9. Questions fréquentes
Peut-on être licencié immédiatement après un avis d’inaptitude ? Non, l’employeur doit d’abord rechercher un reclassement, sauf dispense légale mentionnée dans l’avis médical.
Le salarié en inaptitude non professionnelle touche-t-il toujours le préavis ? En règle générale, non, pas sous forme d’indemnité compensatrice standard, sauf cas particuliers plus favorables.
L’indemnité conventionnelle peut-elle remplacer l’indemnité spéciale en cas d’origine professionnelle ? Tout dépend du texte conventionnel et de son niveau de faveur. Une analyse fine est souvent nécessaire.
Le calculateur inclut-il les dommages et intérêts prud’homaux ? Non.

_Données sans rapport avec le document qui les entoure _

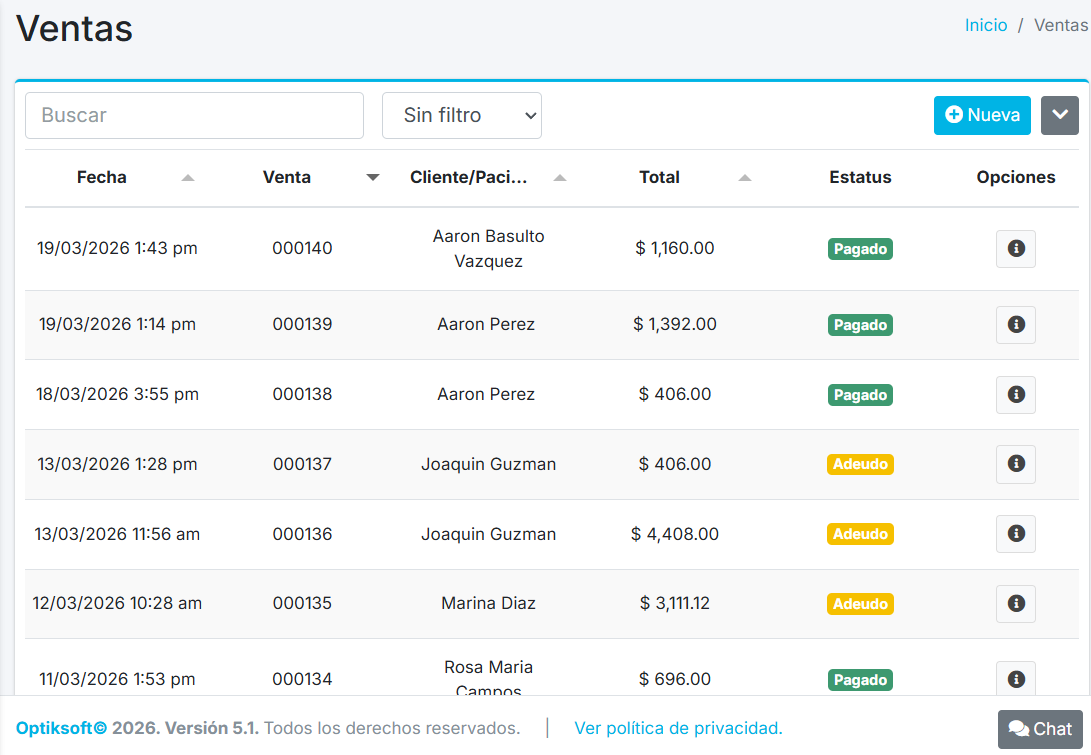Sort by Cliente/Paciente column
Image resolution: width=1091 pixels, height=755 pixels.
[x=469, y=177]
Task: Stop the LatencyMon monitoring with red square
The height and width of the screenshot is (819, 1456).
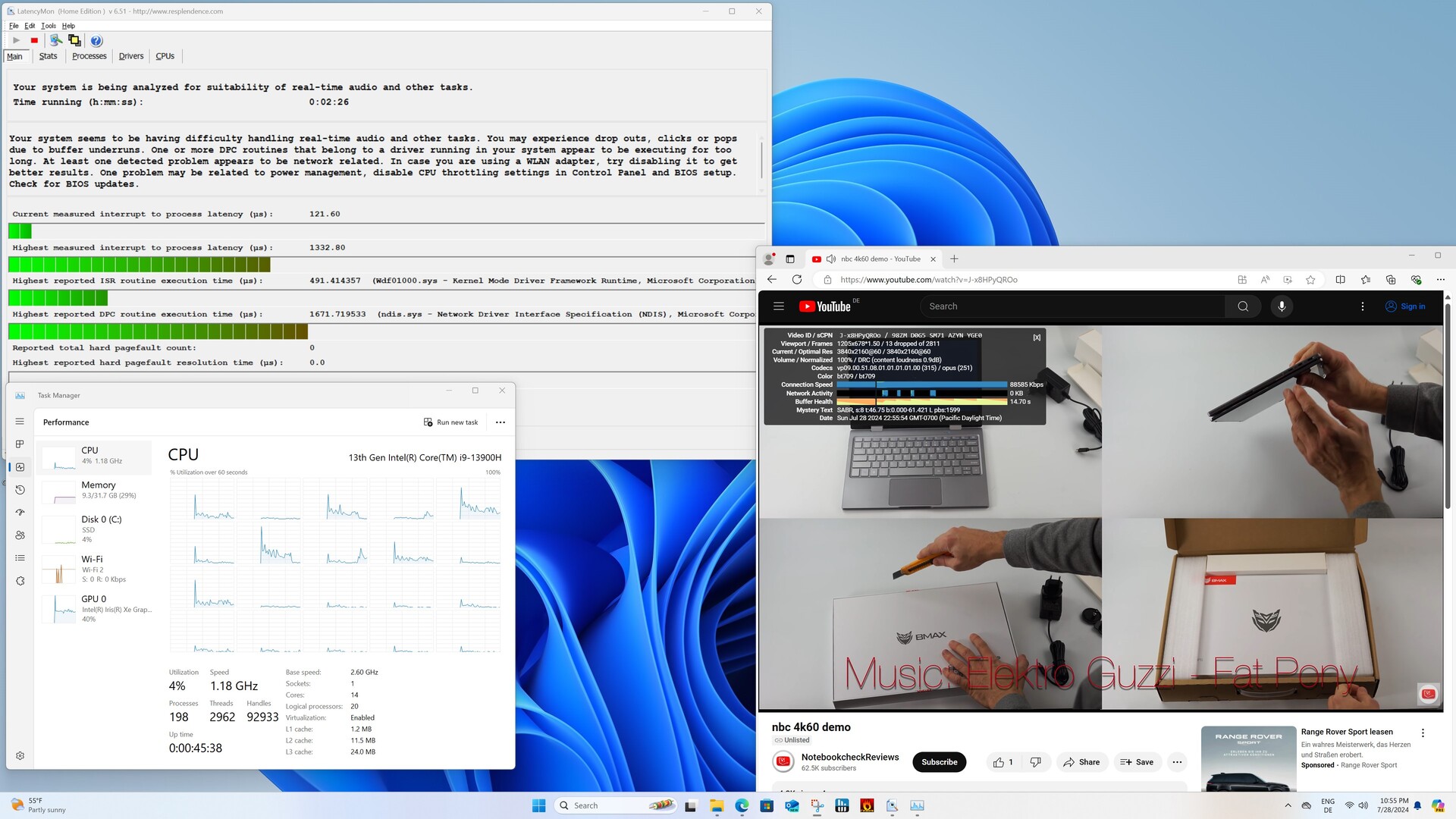Action: [34, 41]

Il s’agit uniquement d’une estimation des sommes principales liées à la rupture du contrat.
10. Conclusion pratique
Le calcul licenciement pour inaptitude maladie repose sur une mécanique simple en apparence, mais qui devient vite technique dès qu’il faut qualifier l’origine de l’inaptitude, reconstituer le salaire de référence ou articuler les règles légales avec la convention collective. Le bon réflexe consiste à effectuer d’abord une estimation chiffrée claire, puis à comparer cette estimation avec les documents remis par l’employeur : bulletin de paie, lettre de licenciement, reçu pour solde de tout compte et attestation relative aux congés payés. Si l’écart est significatif, une vérification par un professionnel peut éviter une perte financière importante.